** Start **
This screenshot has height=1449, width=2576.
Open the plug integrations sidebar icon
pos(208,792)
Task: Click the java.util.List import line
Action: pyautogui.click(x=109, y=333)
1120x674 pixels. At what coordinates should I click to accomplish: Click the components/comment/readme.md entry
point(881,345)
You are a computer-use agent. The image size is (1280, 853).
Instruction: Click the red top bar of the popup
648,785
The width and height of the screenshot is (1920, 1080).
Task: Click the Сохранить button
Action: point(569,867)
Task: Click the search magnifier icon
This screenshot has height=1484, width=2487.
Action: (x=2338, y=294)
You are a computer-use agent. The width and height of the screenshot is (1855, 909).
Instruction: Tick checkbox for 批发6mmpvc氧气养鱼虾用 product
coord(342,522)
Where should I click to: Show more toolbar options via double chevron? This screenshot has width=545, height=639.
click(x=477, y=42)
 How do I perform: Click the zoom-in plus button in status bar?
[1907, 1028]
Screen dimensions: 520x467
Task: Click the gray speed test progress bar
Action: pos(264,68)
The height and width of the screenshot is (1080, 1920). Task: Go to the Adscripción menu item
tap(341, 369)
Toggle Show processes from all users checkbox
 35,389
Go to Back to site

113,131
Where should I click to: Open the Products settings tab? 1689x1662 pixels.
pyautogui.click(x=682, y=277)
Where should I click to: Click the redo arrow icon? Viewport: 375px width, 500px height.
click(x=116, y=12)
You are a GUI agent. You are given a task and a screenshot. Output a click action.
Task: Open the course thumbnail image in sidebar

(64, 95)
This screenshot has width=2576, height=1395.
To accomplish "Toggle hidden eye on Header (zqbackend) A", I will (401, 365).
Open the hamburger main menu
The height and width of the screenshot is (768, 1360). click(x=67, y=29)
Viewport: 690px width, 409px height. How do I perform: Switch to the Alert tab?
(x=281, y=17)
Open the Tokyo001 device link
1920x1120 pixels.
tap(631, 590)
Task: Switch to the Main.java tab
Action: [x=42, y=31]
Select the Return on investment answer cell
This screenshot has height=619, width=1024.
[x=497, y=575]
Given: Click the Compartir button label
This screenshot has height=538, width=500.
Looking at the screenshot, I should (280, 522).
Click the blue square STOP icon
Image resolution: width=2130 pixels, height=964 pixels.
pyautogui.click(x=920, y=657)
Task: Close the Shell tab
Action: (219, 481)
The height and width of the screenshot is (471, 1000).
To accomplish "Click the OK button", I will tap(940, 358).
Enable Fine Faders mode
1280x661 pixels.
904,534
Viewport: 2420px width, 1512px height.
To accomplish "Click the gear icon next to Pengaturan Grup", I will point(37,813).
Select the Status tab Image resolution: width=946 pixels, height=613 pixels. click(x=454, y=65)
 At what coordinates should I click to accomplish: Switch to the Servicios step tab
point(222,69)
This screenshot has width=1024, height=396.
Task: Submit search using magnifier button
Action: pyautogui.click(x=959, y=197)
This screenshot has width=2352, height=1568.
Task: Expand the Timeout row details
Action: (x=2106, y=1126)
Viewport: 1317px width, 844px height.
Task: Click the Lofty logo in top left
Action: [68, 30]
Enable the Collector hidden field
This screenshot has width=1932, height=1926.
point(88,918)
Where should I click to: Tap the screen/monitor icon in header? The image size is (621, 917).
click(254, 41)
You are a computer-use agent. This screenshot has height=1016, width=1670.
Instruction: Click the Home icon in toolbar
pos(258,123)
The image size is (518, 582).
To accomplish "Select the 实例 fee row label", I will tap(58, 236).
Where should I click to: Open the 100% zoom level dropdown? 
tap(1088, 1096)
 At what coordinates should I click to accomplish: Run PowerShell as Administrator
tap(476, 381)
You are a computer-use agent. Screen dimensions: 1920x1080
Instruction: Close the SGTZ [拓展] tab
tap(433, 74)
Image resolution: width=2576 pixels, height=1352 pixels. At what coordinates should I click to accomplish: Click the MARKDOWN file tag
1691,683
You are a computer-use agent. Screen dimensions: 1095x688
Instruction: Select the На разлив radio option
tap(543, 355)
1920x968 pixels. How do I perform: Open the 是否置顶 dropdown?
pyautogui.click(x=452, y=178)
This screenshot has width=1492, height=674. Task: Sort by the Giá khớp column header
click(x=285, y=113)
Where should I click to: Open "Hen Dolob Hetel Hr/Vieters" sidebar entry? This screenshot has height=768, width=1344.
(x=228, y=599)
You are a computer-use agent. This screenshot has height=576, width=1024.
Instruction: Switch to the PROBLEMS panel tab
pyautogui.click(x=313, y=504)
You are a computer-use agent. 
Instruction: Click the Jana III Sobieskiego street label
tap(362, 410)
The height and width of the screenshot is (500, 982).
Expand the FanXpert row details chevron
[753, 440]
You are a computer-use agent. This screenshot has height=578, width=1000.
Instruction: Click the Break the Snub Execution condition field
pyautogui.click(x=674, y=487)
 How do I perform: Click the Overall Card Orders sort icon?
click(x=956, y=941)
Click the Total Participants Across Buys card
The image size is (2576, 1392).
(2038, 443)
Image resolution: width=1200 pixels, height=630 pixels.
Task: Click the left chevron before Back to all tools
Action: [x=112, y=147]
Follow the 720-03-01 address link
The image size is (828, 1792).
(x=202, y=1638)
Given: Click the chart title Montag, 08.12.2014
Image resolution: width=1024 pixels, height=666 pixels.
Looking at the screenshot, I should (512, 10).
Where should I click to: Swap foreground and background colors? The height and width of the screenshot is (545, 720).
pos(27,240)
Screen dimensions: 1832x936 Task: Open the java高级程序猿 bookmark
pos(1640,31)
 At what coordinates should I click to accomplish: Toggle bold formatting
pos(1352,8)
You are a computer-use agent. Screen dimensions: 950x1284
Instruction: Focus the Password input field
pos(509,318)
** End **
-- What is expected --
List every line in the entries above that contains the word "Select".

-- Exercise answer --
Select the Return on investment answer cell
Select the Status tab Image resolution: width=946 pixels, height=613 pixels. click(x=454, y=65)
To accomplish "Select the 实例 fee row label", I will tap(58, 236).
Instruction: Select the На разлив radio option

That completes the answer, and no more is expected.